After IGF-I binding, the IGF-IR tyrosine kinase is activated, which autophosphorylates specific residues within seconds and maximal stimulation is reached at 1 min (27). We have previously shown that a robust SHPS-1 phosphorylation response requires 5 min in VSMC in response to IGF-I (28), and this finding was confirmed in these studies (Supplemental Fig. 2B). Data from our previous study showed that the increase in SHPS-1 phosphorylation was associated with an increase in IGF-IR/SHPS-1 association in hyperglycemic conditions (3), which is supported by our current observations. Our current results show that VSMC expressing the mutant form of SHPS-1 that lacks the IgA domain has a decreased association with IGF-IR and decreased IGF-I-stimulated SHPS-1 phosphorylation. Taken together, these results suggest that IGF-IR and SHPS-1 have to associate for IGF-IR to phosphorylate SHPS-1 and support our previous observation that the extracellular region of SHPS-1 is essential for its phosphorylation (24, 29). This important function of IGF-IR cannot be rescued by the insulin receptor because VSMC have preponderance of IGF-IR and are insulin resistant due to the low fraction of available insulin receptors (30). Those investigators showed that the signal transduction and the biological responses in smooth muscle cells are primarily due to IGF-IR, not IR activation. Further detailed studies will be required to identify the regions of IGF-IR and SHPS-1 that mediate this interaction.

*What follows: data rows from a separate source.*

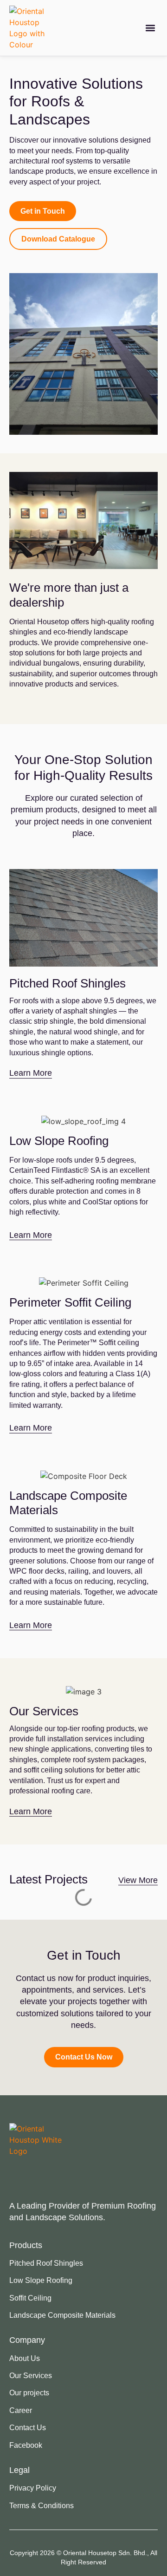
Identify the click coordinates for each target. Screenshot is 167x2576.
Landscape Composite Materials (62, 2315)
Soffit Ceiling (30, 2298)
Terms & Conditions (41, 2506)
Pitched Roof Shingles (46, 2263)
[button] (150, 28)
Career (20, 2410)
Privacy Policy (32, 2488)
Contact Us (27, 2428)
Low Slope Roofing (40, 2280)
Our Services (30, 2376)
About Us (24, 2358)
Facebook (25, 2445)
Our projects (29, 2393)
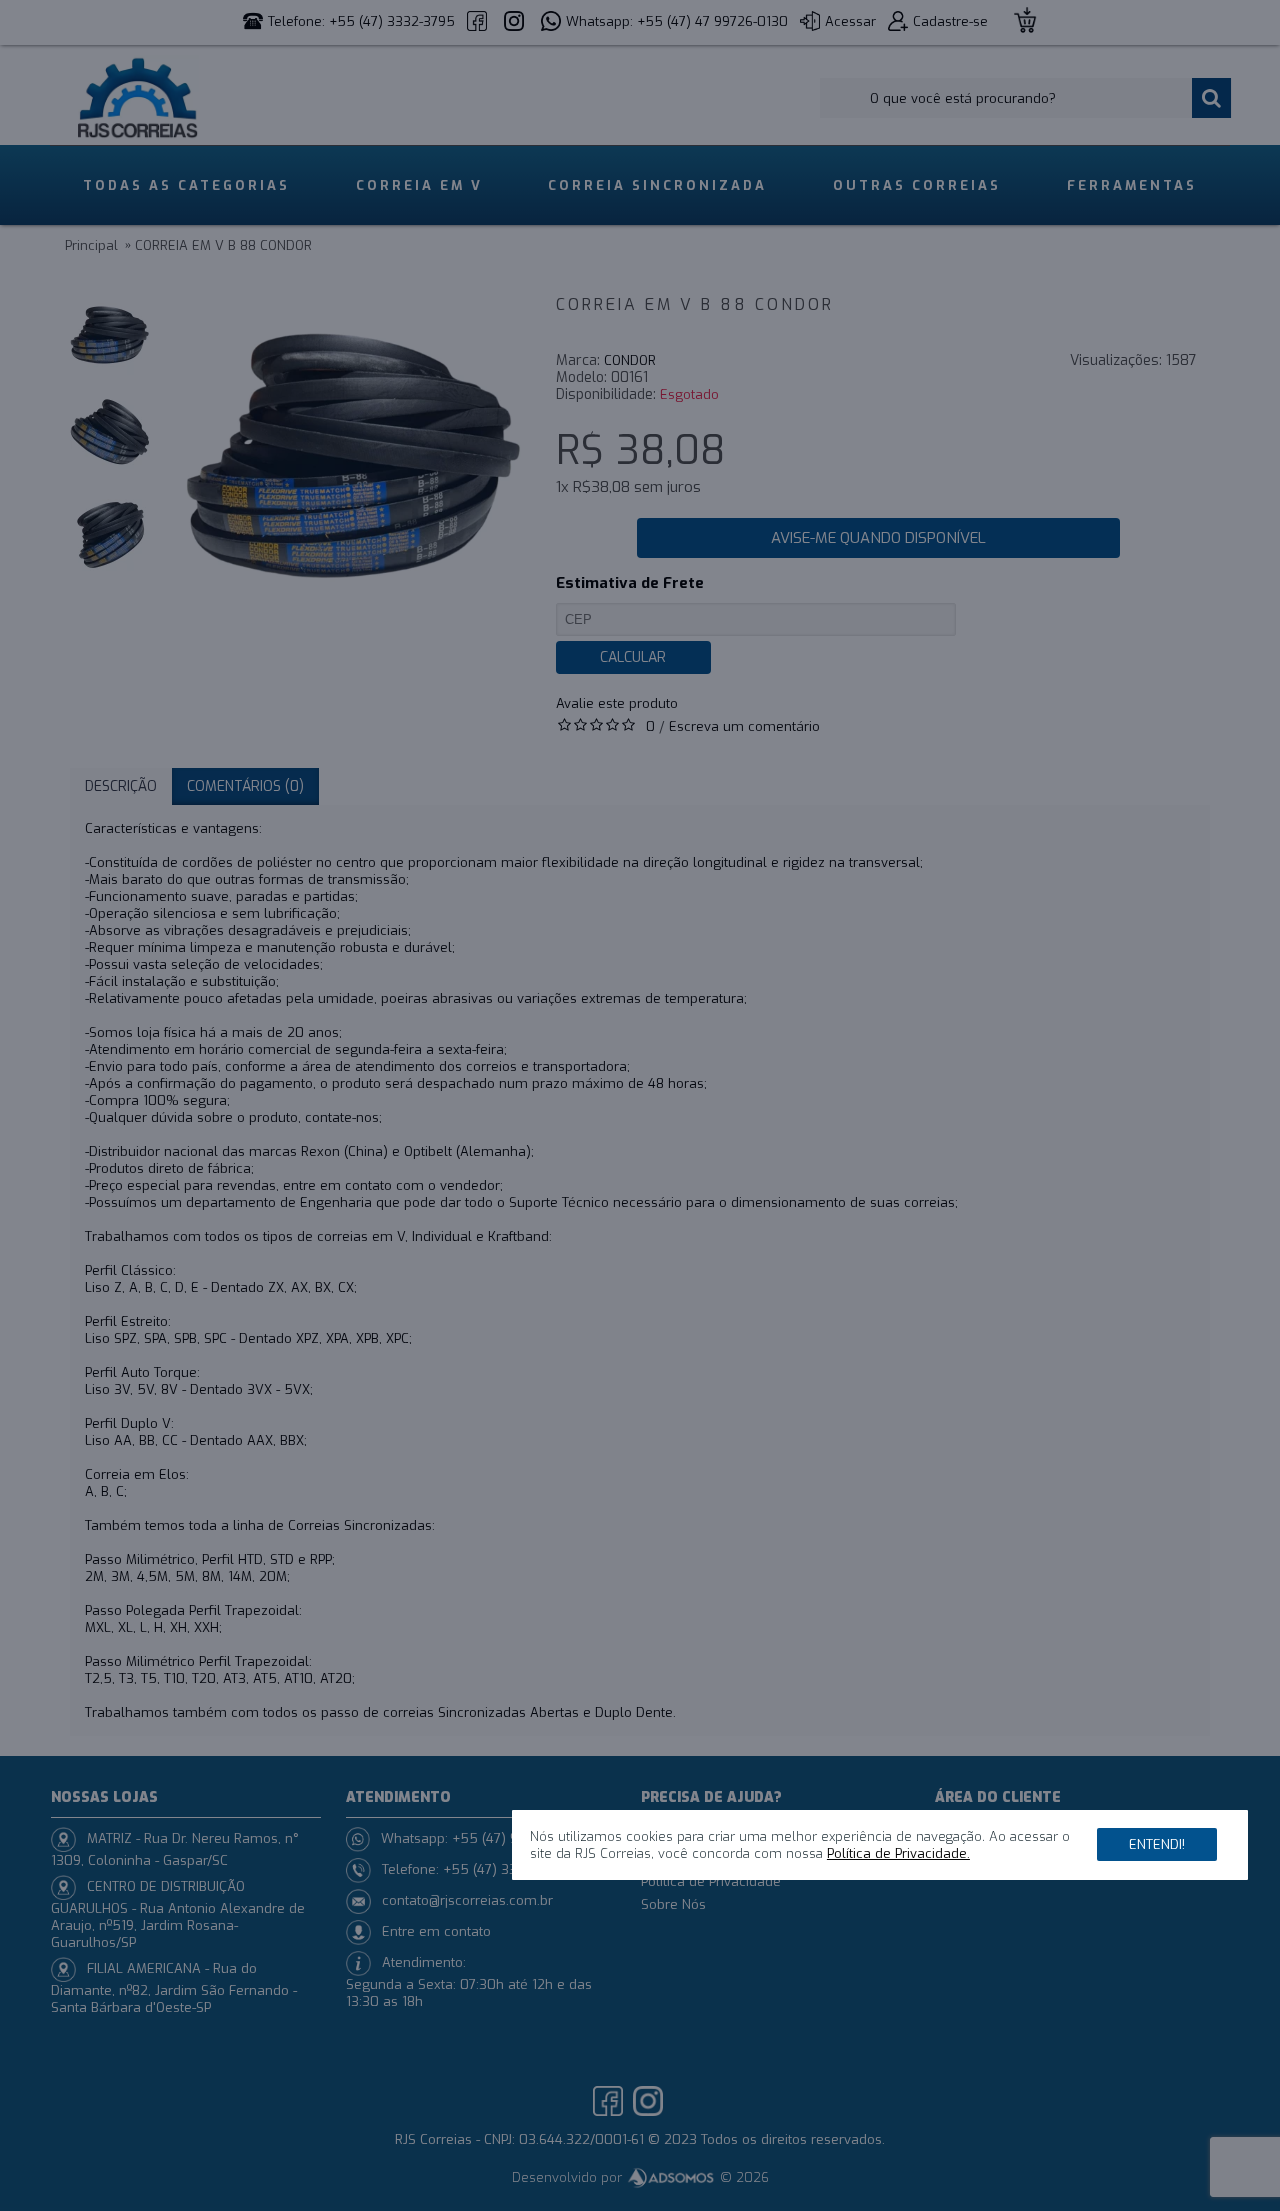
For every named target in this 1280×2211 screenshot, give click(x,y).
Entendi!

Because CTK was shown to be recruited to IGF-IR at 1 min and this occurred before the increase in IGF-I-stimulated CTK binding to SHPS-1 and IGF-I-stimulated SHPS-1 phosphorylation, this raised the question as to whether basal CTK binding to SHPS-1 was facilitating an IGF-IR/SHPS-1 association. Using several models, we investigated whether the interaction between IGF-IR and SHPS-1 is mediated through CTK. Although a major increase in SHPS-1 phosphorylation is required to detect a substantial increase in CTK binding to SHPS-1, a small amount of CTK binding to SHPS-1 is detectible under basal, hyperglycemic conditions. Our studies clearly show that if this binding is eliminated by mutation the CTK binding site on SHPS-1 or by using CTK knockdown, an IGF-IR/SHPS-1 association is inhibited as is IGF-IR-mediated SHPS-1 phosphorylation. After IGF-I stimulation, IGF-IR recruits CTK to phosphorylated tyrosines on IGF-IR through an SH2 domain/phosphotyrosine interaction and disruption of the IGF-IR/CTK binding by either the peptide that contains that YASV sequence or specific mutation of the four YXXL/V motifs in IGF-IR significantly impaired CTK association with IGF-IR. This result is in agreement with the prior studies that show that CTK preferentially binds to tyrosine kinases such as Erb2, c-kit receptor tyrosine kinase, paxillin, TrkA receptor, and PYK2 via a YXX/L/I/V motif (20, 21, 23) and supports the proposal of Ayrapetov et al. (31) that the CTK SH2 domain preferentially binds to this sequence. The studies by Mikkola and Bergman (32) suggest that the binding of specific proteins to the SH2 domain of CTK can regulate its activation. The four tyrosine residues that were mutated in the IGF-IR β-subunit are phosphorylated in response to IGF-I (26) and play an important role in IGF-IR-mediated pathways including phosphatidylinositol 3-kinase/AKT activation (33) and control of apoptosis (34). Taken together, these results suggest that basal CTK binding to SHPS-1 is required for the initiation of IGF-I stimulated IGF-IR/SHPS-1 association, which subsequently results in IGF-IR-stimulated SHPS-1 phosphorylation and further increase in SHPS-1/CTK association.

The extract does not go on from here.